Poi ci arrivi, a quell’età. E meno male, perché non era così scontato considerato che diversi amici già non ci sono più, che il mondo è piuttosto ingiusto e, almeno a prima vista, assolutamente casuale. Improvvisamente comprendi che il grigio non è poi così importante e nemmeno così caratterizzante. Una cosa ti è molto più chiara, a quarant’anni: il mondo intorno a te non è (quasi) mai il bel posto che immaginavi a venti, quando avevi tutti i tuoi capelli in testa e di un colore verosimilmente compatto (a parte quella volta delle meches, ma quella è un’altra storia).
Stamattina avevo questo pensiero che ronzava in testa. Mi sono svegliato con la consapevolezza del me giovane e per la prima volta mi sono interrogato sul fatto che il lontanissimo futuro di allora è già il passato di oggi. Ad essere ottimista il mio presente.

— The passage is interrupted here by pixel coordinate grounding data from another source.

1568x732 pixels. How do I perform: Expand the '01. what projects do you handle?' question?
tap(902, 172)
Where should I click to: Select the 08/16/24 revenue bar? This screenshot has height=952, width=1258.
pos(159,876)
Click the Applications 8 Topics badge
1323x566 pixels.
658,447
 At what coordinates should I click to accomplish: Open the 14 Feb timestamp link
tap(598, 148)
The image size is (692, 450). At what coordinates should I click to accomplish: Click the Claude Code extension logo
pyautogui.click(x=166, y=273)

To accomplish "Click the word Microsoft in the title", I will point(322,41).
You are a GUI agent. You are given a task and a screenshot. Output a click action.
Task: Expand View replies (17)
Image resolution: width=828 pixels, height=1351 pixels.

Mia figlia mi lancia un pallone e spera che io continui a rilanciarlo ancora e ancora. Giochiamo. Lei possiede quell’orizzonte, a sette anni, e il mio respingere la palla una volta, e un’altra, e ancora una la protegge e nel gioco la rassicura. Non si stufa mai. Prima o poi inizierà anche lei ad interrogarsi. A chiedersi come sarà e come sarebbe stato. Sarà ragazza e donna. Ed in quel tempo là avrò dato quello che potevo con tutta probabilità, avrò giocato le partite, vinte o perse che siano state. Ho provato a spiegarglielo, nella metafora del gioco, ma forse è prematuro. Avrò contribuito all’entropia di questo universo con ciò che potevo fare e dare. Questo è il punto. A vent’anni è più facile preoccuparsi dell’aspetto e meno di ciò che si farà quando si pensa all’alter ego vecchio con i capelli grigi. Fino a scoprire che l’aspetto conta il giusto, perché prevarrà l’interrogativo se, in qualche modo, non si sia sprecato o si stia sprecando tempo.
Le giornate sono ancora tiepide, fuori stagione. Fra poco arriverà il freddo. Sono più curioso di un tempo, più riflessivo. Ancora emotivo. Ma si può lavorare, c’è ancora creta per farlo. Si cresce sempre, in certa misura, se si pensa al futuro, di questo sono veramente sicuro. E forse, senza diventare troppo noiosi, è bene continuare a farlo con quegli occhi di ragazzo che si immaginava maturo e con i capelli brizzolati.